Ventricular diastolic dysfunction in sickle cell anemia is common but not associated with myocardial iron deposition

Abstract

Background: Cardiac failure from myocardial iron deposition is a severe complication in patients with transfusion-related iron overload. Progressive heart damage from iron overload can cause left ventricular systolic and diastolic dysfunction in patients with hematologic disorders. Since nontransfused patients with sickle cell anemia (SCA) have a high incidence of diastolic dysfunction, we investigated the relationships among transfusional iron burden, myocardial iron deposition, and diastolic ventricular dysfunction by T2*-MRI and tissue Doppler echocardiography in iron-overloaded children with SCA.

Procedure: Children (> or =7 years) with SCA and iron overload (serum ferritin >1,000 ng/ml or > or =18 lifetime transfusions) were eligible. Serum ferritin and hepatic iron content (HIC) were measured and participants underwent nonsedated T2*-MRI of the heart, echocardiogram, electrocardiogram, and multi-uptake gated acquisition (MUGA) scan. Age-matched normative echocardiographic data were used for comparison.

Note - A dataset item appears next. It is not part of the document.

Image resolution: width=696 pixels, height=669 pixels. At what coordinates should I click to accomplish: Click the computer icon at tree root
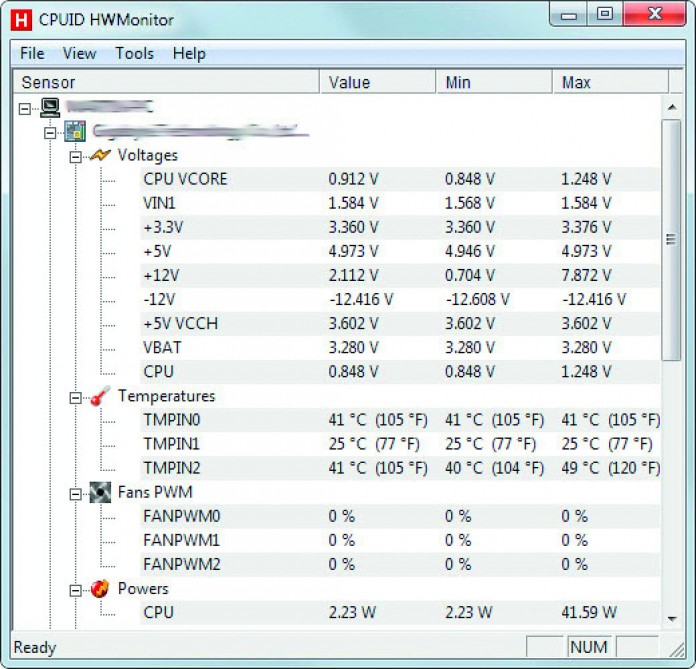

Results: Among 30 children with SCA (median age, 13 years) and iron overload, mean (+/-SD) HIC and serum ferritin were 10.8 mg Fe/g (+/-5.9 mg Fe/g) and 3,089 ng/ml (+/-2,167 ng/ml), respectively. Mean T2*-MRI was 33 msec (+/-7 msec, range, 22-49). Echocardiography showed a high prevalence of diastolic dysfunction (77% and 45% abnormally low mean mitral annular velocity and mean tricuspid annular velocity, respectively); however, echocardiogram and MUGA scan findings were not significantly associated with HIC or T2*-MRI.

Conclusions: Diastolic dysfunction is not associated with transfusional iron burden or myocardial iron deposition among children with SCA. Diastolic dysfunction likely results from disease pathophysiology and severity rather than iron overload.

Trial registration: ClinicalTrials.gov NCT00675038.